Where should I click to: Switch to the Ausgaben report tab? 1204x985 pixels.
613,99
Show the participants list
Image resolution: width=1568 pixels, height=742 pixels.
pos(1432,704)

------------------------------------------------

EXERCISE INSTRUCTIONS –
The records above need to be duplicated. Keep every word unchanged.

SOLUTION TO THE EXERCISE –
Where should I click to: Switch to the Ausgaben report tab? 1204x985 pixels.
613,99
Show the participants list
Image resolution: width=1568 pixels, height=742 pixels.
pos(1432,704)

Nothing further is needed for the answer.